Records provided Block Start

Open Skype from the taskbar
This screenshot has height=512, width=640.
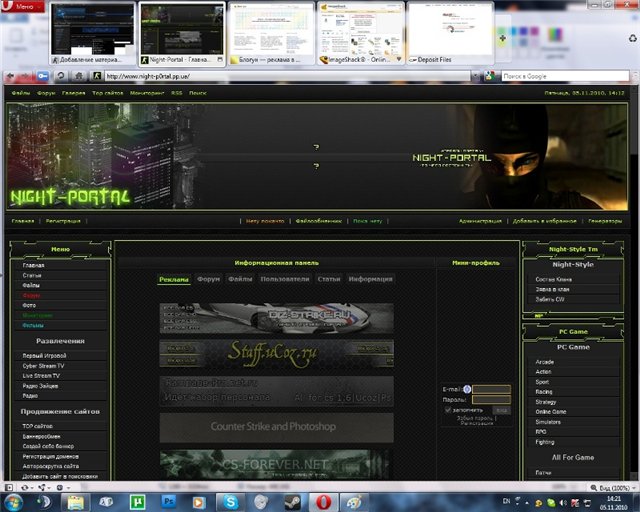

Records provided Block End
Records provided Block Start

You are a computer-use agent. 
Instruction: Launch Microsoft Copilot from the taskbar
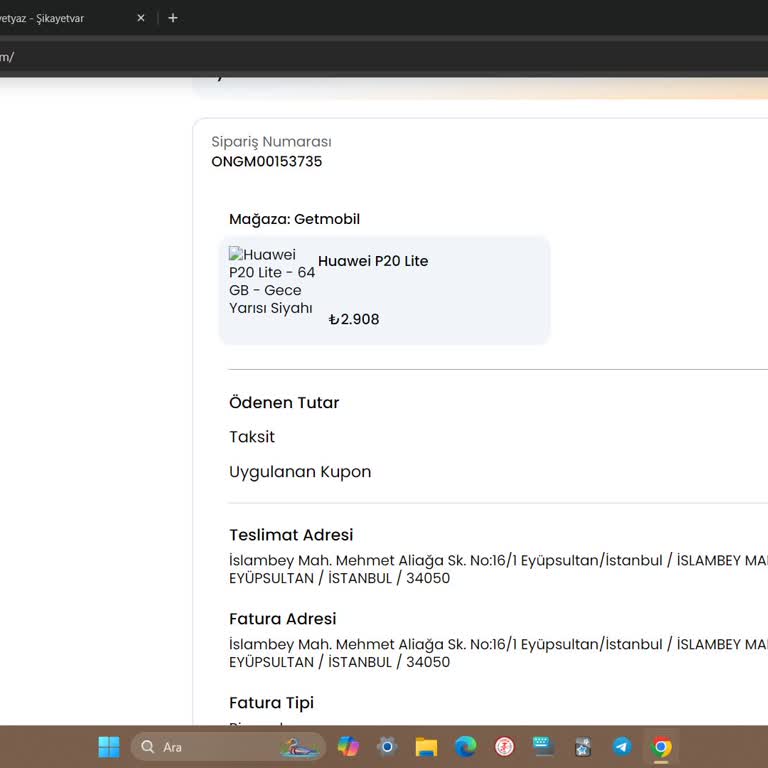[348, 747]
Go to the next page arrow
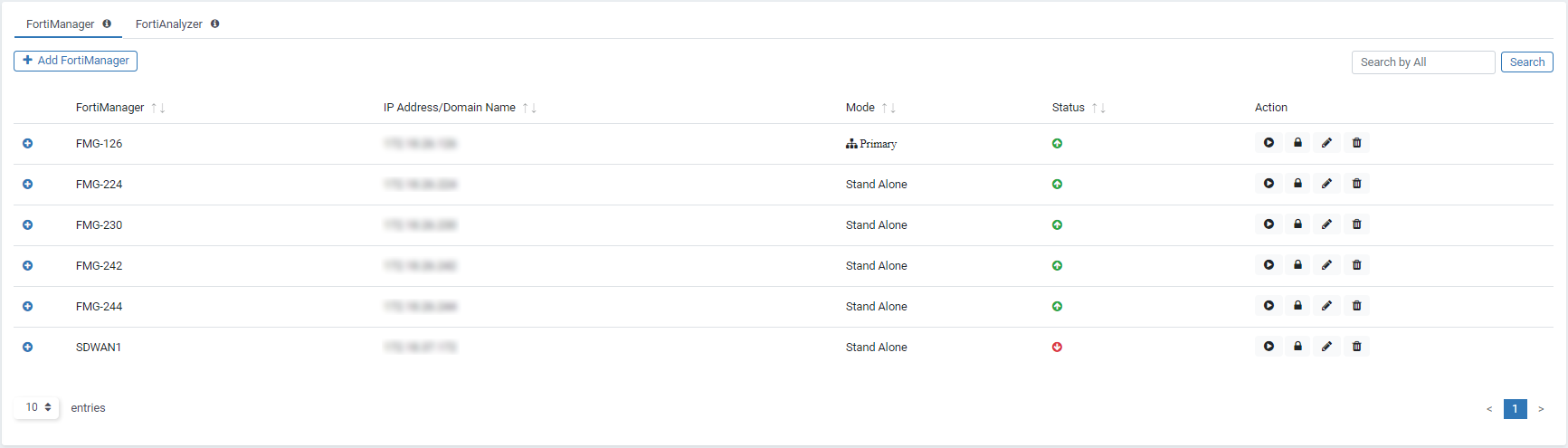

Records provided Block End

Action item:
When you reach the line in the material above that holds "Open Skype from the taskbar", begin reproducing lines exactly, and stop after the line that holds "This screenshot has height=512, width=640.".

Exercise output:
Open Skype from the taskbar
This screenshot has height=512, width=640.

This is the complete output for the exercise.